The first few times you make these, you will need 30 to 40 minutes for the whole procedure. It takes time and practice to get the hang of rolling them out quickly and into a roughly circular shape. Please persevere. This recipe will save you $1 to $1.50 every time you make them. Also, if you don't have access to the store, you can still have lovely Mexican dishes all the same.
Homemade tortillas are not as flexible as store-bought tortillas. To make them more flexible, place them in a plastic bag while still warm, and let them cool right there in the bag.

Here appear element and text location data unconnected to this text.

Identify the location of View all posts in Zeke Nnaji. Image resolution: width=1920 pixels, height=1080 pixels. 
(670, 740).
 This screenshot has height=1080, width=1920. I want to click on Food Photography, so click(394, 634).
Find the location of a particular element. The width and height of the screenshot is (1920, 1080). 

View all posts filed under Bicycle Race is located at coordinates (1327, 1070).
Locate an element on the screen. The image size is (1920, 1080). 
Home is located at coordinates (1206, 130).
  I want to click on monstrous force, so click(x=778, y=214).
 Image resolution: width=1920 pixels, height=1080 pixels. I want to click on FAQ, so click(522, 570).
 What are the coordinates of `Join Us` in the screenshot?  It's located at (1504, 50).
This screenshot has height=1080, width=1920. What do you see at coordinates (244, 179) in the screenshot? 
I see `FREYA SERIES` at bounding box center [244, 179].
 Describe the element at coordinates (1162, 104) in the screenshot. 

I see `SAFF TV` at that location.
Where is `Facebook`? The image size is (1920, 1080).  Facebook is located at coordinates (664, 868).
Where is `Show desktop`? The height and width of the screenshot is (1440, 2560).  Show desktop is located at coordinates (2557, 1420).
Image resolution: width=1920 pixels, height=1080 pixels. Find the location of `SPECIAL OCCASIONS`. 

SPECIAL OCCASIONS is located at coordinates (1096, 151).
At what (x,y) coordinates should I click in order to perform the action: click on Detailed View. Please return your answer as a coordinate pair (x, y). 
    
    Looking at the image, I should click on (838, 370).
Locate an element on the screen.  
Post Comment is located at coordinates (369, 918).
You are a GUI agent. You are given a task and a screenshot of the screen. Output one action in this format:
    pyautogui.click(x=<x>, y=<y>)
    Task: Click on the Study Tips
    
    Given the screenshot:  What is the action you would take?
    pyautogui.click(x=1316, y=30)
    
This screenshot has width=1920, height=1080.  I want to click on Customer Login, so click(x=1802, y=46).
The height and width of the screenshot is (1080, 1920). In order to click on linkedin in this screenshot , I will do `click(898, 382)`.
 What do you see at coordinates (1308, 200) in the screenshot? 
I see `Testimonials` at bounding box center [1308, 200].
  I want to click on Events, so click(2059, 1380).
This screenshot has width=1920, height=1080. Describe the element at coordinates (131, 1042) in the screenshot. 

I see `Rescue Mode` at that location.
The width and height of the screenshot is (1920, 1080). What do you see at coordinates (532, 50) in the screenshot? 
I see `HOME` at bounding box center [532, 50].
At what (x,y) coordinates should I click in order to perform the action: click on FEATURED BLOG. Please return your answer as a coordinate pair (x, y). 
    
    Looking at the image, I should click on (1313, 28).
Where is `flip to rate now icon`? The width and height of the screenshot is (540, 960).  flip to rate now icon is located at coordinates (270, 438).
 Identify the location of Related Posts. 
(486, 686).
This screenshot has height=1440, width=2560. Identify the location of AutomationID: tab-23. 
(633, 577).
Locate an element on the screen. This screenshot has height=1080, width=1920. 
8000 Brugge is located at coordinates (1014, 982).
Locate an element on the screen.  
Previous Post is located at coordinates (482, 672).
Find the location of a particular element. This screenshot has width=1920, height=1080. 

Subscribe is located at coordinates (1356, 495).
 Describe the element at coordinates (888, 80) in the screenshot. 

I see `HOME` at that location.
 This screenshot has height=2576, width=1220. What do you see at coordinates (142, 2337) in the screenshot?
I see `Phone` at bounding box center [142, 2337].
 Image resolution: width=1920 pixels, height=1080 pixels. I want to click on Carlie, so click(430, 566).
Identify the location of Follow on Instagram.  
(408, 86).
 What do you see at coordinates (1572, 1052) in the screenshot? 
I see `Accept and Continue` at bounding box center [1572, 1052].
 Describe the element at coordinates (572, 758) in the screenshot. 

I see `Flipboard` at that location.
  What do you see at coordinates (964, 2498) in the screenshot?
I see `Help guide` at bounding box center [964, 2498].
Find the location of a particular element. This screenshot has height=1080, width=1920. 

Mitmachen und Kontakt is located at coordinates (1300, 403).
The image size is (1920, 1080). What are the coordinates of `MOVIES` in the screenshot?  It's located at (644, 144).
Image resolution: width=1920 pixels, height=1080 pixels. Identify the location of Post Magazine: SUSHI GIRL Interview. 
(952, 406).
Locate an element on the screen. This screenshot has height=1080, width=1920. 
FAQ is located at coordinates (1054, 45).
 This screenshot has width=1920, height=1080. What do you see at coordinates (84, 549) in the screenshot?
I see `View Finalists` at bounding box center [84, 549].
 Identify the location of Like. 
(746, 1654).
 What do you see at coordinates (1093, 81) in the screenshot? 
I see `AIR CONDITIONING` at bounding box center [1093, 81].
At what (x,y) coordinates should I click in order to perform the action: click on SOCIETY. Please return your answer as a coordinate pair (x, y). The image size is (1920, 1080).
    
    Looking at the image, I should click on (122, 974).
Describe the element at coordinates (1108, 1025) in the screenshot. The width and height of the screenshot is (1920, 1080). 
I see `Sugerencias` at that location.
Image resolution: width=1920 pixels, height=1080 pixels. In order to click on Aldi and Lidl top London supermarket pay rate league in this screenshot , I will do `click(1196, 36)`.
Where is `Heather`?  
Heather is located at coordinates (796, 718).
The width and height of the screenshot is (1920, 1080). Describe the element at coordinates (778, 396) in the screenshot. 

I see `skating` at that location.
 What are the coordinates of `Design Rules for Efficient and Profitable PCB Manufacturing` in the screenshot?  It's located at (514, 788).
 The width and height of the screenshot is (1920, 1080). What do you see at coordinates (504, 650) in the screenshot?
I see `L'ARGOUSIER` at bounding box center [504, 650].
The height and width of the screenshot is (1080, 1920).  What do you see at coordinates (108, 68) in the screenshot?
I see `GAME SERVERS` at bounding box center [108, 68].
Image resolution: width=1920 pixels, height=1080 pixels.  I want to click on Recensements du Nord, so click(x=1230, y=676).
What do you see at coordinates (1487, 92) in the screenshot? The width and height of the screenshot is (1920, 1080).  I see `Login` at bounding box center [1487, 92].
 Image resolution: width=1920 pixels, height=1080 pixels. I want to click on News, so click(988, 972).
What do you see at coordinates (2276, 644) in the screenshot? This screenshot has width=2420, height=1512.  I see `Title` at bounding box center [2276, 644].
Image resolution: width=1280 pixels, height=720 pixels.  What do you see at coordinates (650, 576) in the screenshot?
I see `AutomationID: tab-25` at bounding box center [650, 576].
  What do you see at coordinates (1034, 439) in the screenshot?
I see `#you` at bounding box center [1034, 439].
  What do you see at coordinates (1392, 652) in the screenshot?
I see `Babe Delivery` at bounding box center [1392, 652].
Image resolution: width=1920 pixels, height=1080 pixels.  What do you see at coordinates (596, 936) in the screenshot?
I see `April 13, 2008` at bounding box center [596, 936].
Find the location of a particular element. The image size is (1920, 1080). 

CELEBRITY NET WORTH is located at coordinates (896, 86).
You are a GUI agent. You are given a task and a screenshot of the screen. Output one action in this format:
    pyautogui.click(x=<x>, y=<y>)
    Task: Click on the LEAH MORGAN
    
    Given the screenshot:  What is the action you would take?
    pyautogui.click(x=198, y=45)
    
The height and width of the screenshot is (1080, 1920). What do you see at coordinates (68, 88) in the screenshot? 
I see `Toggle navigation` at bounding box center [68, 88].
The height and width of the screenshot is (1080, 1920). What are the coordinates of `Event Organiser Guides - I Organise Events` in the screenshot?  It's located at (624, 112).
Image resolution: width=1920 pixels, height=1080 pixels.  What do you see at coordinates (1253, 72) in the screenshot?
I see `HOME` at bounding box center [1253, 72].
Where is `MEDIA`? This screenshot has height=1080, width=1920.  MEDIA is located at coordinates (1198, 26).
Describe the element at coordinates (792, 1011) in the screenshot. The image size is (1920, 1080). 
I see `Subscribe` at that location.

The steam will make them more pliable, and easier to roll up into fancy burrito shapes. This recipe makes about a dozen tortillas.

okay so I don't do anything different with this recipe other than once I've cut in the shortening I dump the whole thing into the bosch and mix it in there, then I let the bosche knead it for me. Oh I also triple this recipe, it makes 32 then. That's about a months supply for us. You could use whole flour for this but they would be a lot dryer. I have only attempted it once and they were a lot harder to work with. You'll want to cook the tortillas until they are just looking bubbly then flip them.. they should just have some very light brown spots on them. The first time I made these was for a "girls" lunch and they were like cardboard.. sorry girls! If you have an electric griddle it'll work great for doing these, otherwise you can only fit one in a pan at a time. When I make the 32 it takes me about an hour total to make them... but I can be cooking other things and cleaning the kitchen while they're cooking.

Well that's all for now... as always if you want to try these under controled conditions, come on over... I'm off to ruin my supper and have another one!


Anonymous said...

I had yummy sweet potato burritos at Don Diego's but they were cubed instead of mashed. Your recipe looks delish too.


DaRcI said...

I was just thinking about making my own tortilla's but have you ever tried different grains? Because I am trying to avoid wheat. By diff I mean Spelt or kamut, anything that can go into a wheat grinder :)

dwiebes said...


I guess you could search for recipes online. There are lots of gluten free webpages out there. And I guess just play around. I haven't baked much with other grains... although I do have some. Let me know what you find.